**Data for the task**
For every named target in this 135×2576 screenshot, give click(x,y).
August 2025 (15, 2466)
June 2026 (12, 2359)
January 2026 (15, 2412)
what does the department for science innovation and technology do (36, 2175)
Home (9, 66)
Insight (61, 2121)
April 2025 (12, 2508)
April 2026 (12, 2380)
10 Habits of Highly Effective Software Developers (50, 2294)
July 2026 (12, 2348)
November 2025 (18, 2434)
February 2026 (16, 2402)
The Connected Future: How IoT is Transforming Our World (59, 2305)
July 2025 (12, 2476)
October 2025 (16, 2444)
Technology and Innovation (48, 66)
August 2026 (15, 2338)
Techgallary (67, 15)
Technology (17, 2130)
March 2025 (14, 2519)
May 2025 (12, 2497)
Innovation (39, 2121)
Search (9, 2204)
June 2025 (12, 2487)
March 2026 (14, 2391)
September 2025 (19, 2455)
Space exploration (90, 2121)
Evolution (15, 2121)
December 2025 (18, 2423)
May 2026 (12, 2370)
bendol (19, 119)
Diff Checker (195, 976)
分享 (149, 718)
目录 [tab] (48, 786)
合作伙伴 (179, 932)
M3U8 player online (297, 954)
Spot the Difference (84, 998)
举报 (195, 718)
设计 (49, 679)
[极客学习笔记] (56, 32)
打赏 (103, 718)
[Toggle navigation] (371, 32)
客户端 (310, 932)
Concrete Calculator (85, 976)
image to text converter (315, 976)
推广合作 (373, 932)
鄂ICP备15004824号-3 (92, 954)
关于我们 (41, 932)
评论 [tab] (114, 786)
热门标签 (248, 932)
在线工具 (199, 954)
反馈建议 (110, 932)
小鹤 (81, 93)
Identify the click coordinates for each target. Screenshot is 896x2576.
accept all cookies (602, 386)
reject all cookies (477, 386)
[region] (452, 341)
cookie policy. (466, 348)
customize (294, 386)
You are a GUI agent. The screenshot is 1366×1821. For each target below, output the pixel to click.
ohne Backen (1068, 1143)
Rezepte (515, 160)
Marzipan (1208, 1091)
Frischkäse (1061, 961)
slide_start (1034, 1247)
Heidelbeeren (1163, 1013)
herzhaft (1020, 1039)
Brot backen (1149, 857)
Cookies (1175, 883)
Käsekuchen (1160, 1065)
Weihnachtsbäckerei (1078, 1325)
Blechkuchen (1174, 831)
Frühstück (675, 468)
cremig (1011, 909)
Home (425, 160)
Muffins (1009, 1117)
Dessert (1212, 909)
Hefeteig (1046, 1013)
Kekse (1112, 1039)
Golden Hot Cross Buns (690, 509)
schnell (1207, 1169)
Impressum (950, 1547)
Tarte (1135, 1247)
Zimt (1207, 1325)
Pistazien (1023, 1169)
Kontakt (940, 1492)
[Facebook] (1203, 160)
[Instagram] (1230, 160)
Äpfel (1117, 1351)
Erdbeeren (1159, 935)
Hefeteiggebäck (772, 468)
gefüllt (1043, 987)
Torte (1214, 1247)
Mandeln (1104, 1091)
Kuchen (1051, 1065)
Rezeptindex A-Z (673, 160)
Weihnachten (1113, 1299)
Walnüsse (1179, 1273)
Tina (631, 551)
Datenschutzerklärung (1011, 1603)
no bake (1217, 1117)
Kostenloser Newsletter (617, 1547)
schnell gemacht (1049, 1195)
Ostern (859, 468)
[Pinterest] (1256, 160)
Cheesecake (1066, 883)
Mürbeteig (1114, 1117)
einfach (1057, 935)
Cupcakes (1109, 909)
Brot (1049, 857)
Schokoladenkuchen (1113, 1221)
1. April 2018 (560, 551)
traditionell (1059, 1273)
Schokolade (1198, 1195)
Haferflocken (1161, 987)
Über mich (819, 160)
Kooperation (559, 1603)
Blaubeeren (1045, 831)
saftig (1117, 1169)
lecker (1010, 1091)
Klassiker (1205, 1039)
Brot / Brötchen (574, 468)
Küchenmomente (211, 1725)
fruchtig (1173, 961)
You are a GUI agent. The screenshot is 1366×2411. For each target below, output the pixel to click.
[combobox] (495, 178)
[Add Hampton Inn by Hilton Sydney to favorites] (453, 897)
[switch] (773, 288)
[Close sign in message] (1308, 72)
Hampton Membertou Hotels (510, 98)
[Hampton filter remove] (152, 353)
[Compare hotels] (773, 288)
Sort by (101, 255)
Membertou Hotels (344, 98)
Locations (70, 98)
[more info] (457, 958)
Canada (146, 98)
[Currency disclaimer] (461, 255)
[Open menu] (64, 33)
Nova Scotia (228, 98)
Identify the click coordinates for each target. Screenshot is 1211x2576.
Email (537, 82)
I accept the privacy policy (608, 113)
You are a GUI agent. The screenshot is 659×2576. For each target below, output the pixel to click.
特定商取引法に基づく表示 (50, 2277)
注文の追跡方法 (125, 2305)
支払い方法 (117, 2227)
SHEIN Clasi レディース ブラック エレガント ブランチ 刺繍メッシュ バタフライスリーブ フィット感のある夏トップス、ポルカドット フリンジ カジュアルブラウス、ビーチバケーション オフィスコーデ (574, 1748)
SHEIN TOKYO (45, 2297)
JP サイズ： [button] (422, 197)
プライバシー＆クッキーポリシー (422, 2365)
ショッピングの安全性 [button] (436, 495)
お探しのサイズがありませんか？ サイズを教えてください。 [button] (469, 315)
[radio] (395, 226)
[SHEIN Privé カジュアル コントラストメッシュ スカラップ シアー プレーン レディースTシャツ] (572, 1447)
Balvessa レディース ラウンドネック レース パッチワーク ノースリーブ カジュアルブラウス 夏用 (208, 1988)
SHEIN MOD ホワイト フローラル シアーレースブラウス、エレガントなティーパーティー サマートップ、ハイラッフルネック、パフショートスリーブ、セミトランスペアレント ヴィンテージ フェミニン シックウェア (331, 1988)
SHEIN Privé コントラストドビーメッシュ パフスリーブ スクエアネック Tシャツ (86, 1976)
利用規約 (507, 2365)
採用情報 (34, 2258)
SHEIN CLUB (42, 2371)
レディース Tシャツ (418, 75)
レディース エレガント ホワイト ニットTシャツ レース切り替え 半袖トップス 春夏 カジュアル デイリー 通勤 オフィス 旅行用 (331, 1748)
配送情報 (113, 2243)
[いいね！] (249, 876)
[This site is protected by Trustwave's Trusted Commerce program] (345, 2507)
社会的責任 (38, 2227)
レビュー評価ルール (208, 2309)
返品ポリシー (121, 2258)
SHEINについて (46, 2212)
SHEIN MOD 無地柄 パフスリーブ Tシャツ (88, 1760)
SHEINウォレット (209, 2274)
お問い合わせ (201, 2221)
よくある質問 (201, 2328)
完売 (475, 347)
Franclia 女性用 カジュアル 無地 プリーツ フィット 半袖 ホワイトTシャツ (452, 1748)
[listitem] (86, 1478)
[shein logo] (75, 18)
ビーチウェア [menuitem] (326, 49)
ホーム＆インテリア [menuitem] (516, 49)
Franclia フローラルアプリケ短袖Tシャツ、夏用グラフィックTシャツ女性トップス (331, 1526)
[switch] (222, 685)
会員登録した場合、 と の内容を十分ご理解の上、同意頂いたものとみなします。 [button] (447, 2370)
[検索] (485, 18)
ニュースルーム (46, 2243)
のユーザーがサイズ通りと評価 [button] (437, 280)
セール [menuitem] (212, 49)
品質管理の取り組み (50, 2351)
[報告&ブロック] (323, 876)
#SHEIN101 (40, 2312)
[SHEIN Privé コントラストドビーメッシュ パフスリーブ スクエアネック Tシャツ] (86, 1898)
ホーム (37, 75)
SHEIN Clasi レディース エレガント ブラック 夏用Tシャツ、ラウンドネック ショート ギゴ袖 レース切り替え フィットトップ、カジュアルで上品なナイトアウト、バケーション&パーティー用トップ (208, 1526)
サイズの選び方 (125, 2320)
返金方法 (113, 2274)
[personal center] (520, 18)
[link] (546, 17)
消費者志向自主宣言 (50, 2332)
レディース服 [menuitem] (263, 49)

**Instructions to follow**
Return, unchanged, the run of lines above that opens with the line containing "打赏 (103, 718)" and closes with the line containing "小鹤 (81, 93)". Include both.

**Written response**
打赏 (103, 718)
[Toggle navigation] (371, 32)
客户端 (310, 932)
Concrete Calculator (85, 976)
image to text converter (315, 976)
推广合作 (373, 932)
鄂ICP备15004824号-3 (92, 954)
关于我们 (41, 932)
评论 [tab] (114, 786)
热门标签 (248, 932)
在线工具 (199, 954)
反馈建议 (110, 932)
小鹤 (81, 93)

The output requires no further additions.